● **TEXT UNDER STUDY**:
In computing, plain text is a loose term for unformatted text or nontextual data represented as text (e.g. file contents) using printable characters (for example letters, digits, symbols, spaces, tabs, line breaks) in a character encoding. In principle, plain text can be in any encoding, but today usually implies UTF-8.

Plain text is different from formatted text, where style information is included; from structured text, where structural parts of the document such as paragraphs, sections, and the like are identified; and from binary files in which some portions must be interpreted as binary objects (encoded integers, real numbers, images, etc.).

Plain text is often used as a counterpiece to "binary" files: those in which at least some parts of the file cannot be correctly interpreted as text. For example, a file or string consisting of "hello", following by 4 bytes that express a binary integer that is supposed to be evaluated in a CPU representation like little endian, is a binary file.

Text files that do not represent anything but text in a character encoding have no indicator of encoding, no magic number, no special marker at the beginning and no metadata marking them as text in most file systems. However their file-names are often marked with .txt at the end by Windows users and other operating systems often assume unidentifiable files to be text. However there is the MIME type "text/plain" that is used for transfer over the internet or between software components.

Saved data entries
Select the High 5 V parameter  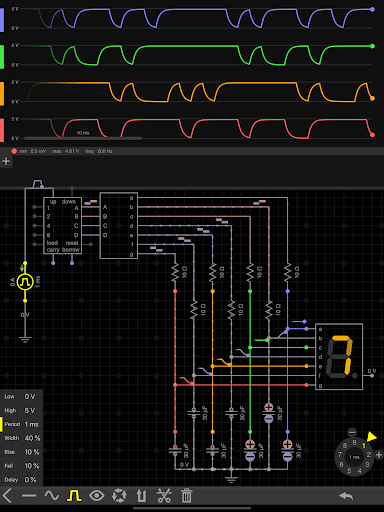(x=21, y=410)
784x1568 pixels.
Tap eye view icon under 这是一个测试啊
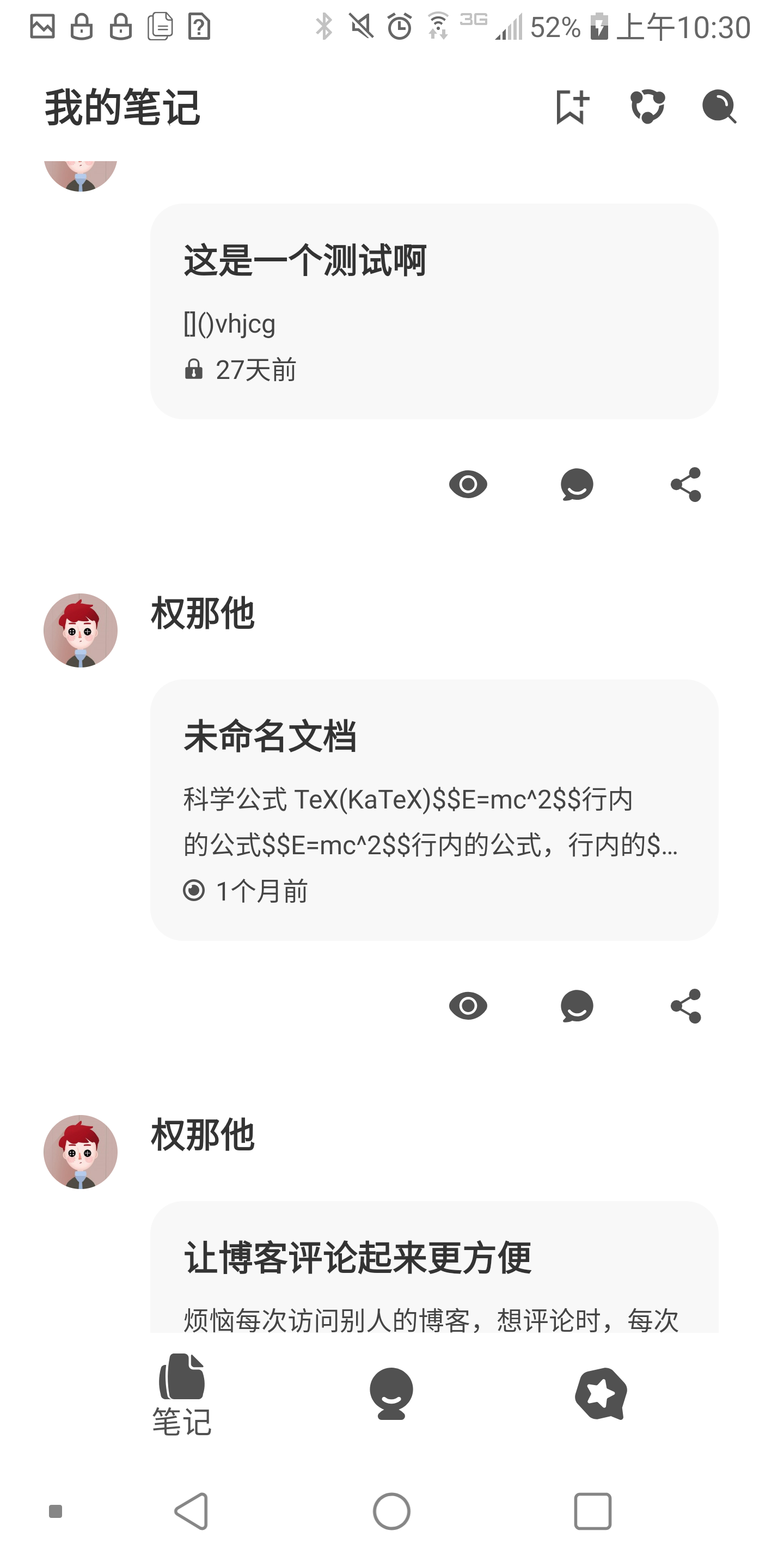[468, 485]
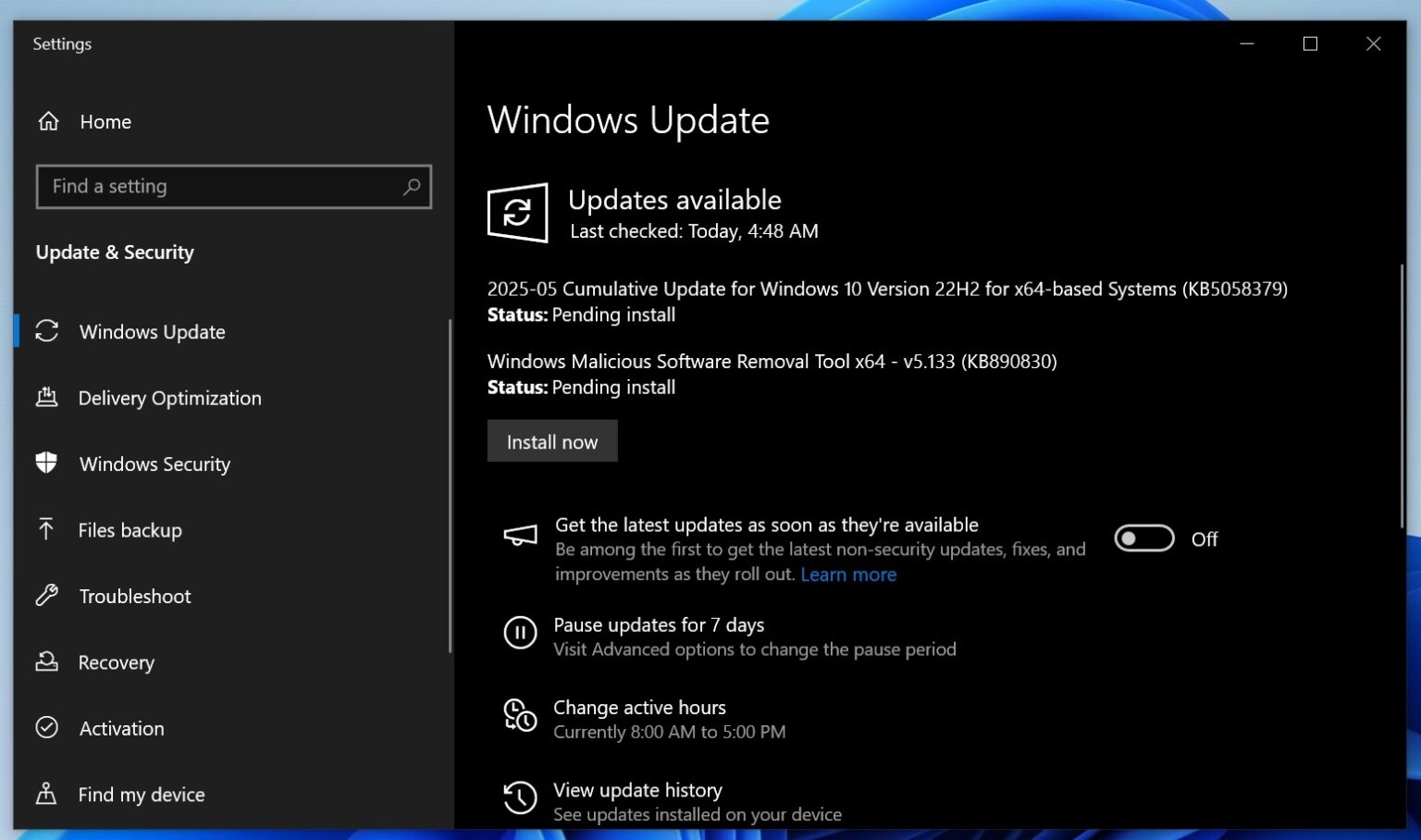
Task: Switch to Update & Security section header
Action: 114,252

● **REQUIRED ACTION 1**:
In the passage on plain text, what encoding does plain text usually imply today?
● **REQUIRED ACTION 2**:
Write out the passage on plain text word for word, between "Plain text is different" and "numbers, images, etc.).", inclusive.
● **REQUIRED ACTION 3**:
Resume the passage on plain text from its last sentence.
The records are separate material and have nothing to do with the passage on plain text.

● **WRITTEN RESPONSE 1**:
UTF-8.

● **WRITTEN RESPONSE 2**:
Plain text is different from formatted text, where style information is included; from structured text, where structural parts of the document such as paragraphs, sections, and the like are identified; and from binary files in which some portions must be interpreted as binary objects (encoded integers, real numbers, images, etc.).

● **WRITTEN RESPONSE 3**:
== Plain text and rich text ==
According to The Unicode Standard:
- "Plain text is a pure sequence of character codes; plain Unicode-encoded text is therefore a sequence of Unicode character codes.
- In contrast, styled text, also known as rich text, is any text representation containing plain text plus added information such as a language identifier, font size, color, hypertext links, and so on.
- SGML, RTF, HTML, XML, and TeX are examples of rich text fully represented as plain text streams, interspersing plain text data with sequences of characters that represent the additional data structures."

According to other definitions, however, files that contain markup or other meta-data are generally considered plain text, so long as the markup is also in a directly human-readable form (as in HTML, XML, and so on). Thus, representations such as SGML, RTF, HTML, XML, wiki markup, and TeX, as well as nearly all programming language source code files, are considered plain text. The particular content is irrelevant to whether a file is plain text. For example, an SVG file can express drawings or even bitmapped graphics, but is still plain text.

The use of plain text rather than binary files enables files to survive much better "in the wild", in part by making them largely immune to computer architecture incompatibilities. For example, with all data encoded as UTF-8 text, all the problems of endianness can be avoided.

==Usage==

One purpose of using plain text today is independence from programs that require proprietary encodings or a file format. Plain text files can be opened, read, and edited with standard text editors and utilities.

A command-line interface allows people to give commands in plain text and get a response, also typically in plain text.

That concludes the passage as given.